Some people identify with their assigned sex; they are cisgendered people. There are those who don’t identify with the expectations of their assigned gender. Their gender identity may be within the binary or beyond its confines. In all such instances, where their gender identity varies from what they’ve been assigned at birth, they fall under the umbrella term transgender.
3) Social Gender / Gender Expression
The social dimension covers the roles and expectations that societies enforce, to ensure conformity to existing gender norms. It’s the way in which we express our gender to the world, and the ways in which the outside world perceives such expression, to conform people to the binary.
The incessant enforcement of gender conformity
Patriarchy is obsessed with imposing gender norms, very strictly, along the narrowly defined binary genders. Men should behave a certain way; women should behave in another. There is an incessant need to teach and to condition people into hypermasculine and hyperfeminine roles. Anybody stepping out of such boxes faces strong emotional and/or physical violence.
We face it in our homes, schools, workplaces. For instance, popularity in school is often achieved by those that fit into such hyper-defined gender roles – such as your sports jocks and pretty cheerleaders. Or in the Indian context, your conventionally “hot” boys and “pretty” girls. Boys must be tough and strong, whereas girls must be pretty and sensitive. Sensitive boys and tough girls are labeled gay, as otherwise their identity is deemed too hard to fathom, introducing confusion of gender identity with sexual orientation. There’s rampant bullying that people, who don’t conform to conventional gender norms and roles, constantly face.
We often grow up around such violent hate for anybody or anything that disrupts the status quo of gender norms, learning all about it right from our childhood. Something that carries forward, but at magnified proportions, into our adulthood. Such a lack of agency in exploring one’s gender identity as well as expression causes dysphoria as a result of their assigned gender being restrictive or incongruent with their own experiences.
Fighting gendered standards through a spectrum of expression
Increased connectivity has enabled many of us access to virtual collectives – such as through blogs, social media groups and other digital collaborative platforms – giving us the opportunity to share our journeys with a wider audience, learn from our peers’ explorations, and re-affirm one another’s experiences, struggles and wins along the way.

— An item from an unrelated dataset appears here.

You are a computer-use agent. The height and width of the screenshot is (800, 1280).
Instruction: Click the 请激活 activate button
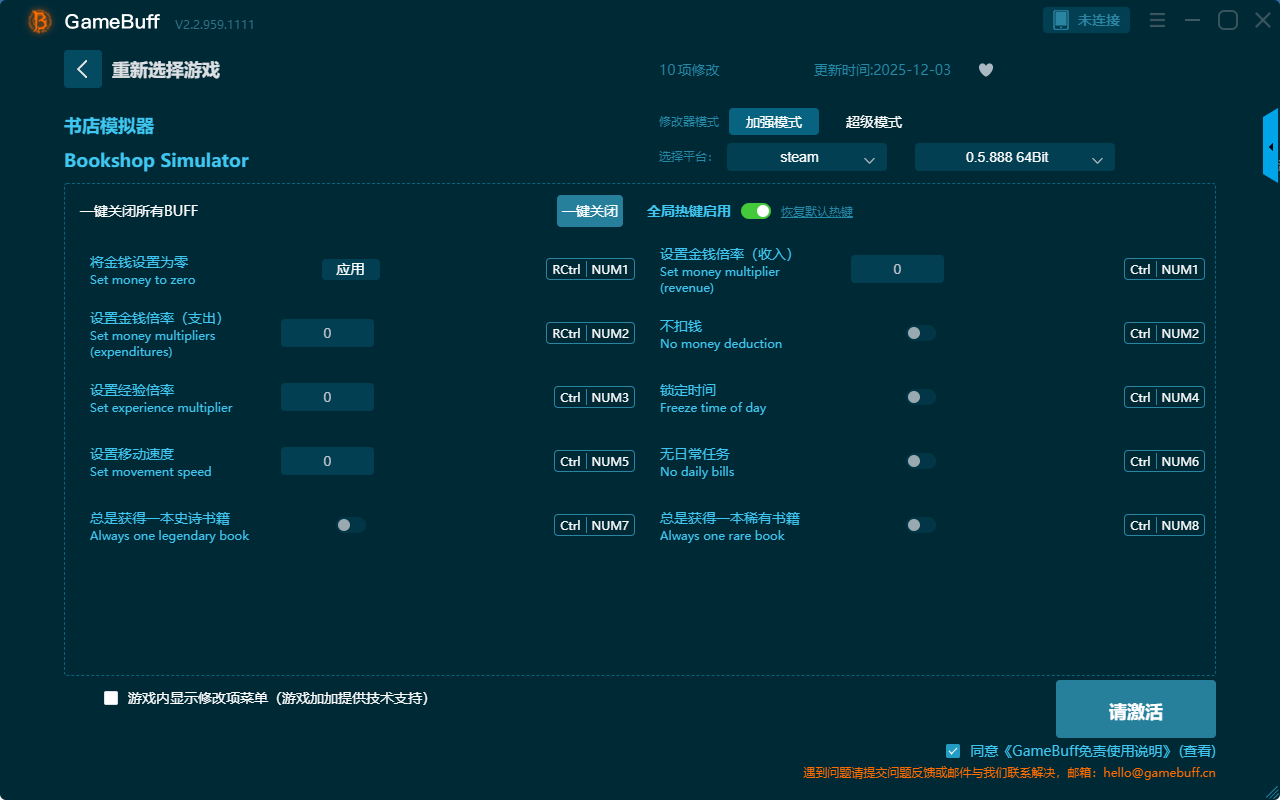1135,710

Similarly, diverse representation in books, films and TV shows is helping people feel more comfortable with sharing our stories with the larger audience. However, there is a long way to go to rid our communities of the appropriation of the heteronormative male gaze and express our truths in public spaces as well.
People who identify as gender expansive, like to expand the commonly held definitions about gender, expressions, identities, roles and norms. Transgender is a term that can be used broadly, to represent people whose gender identity is different from that they were assigned at birth. People who are gender non-binary/ agender/ genderqueer/ gender neutral have identities that go beyond the confines of masculine or feminine. And then there’s gender fluidity, where the experience people have with gender is dynamic and changing.
The post-colonial world is already witnessing the courage that millennials have shown in discovering and embodying new ways to express gender. Increasingly we are beginning to hear stories about baby boomers who are finding the strength to figure out the gender expressions that work for them. The first step to any such change, and to ensure its longevity, is in understanding people and giving them the space to be themselves. Thereafter, systems need to be amended to accommodate this new understanding.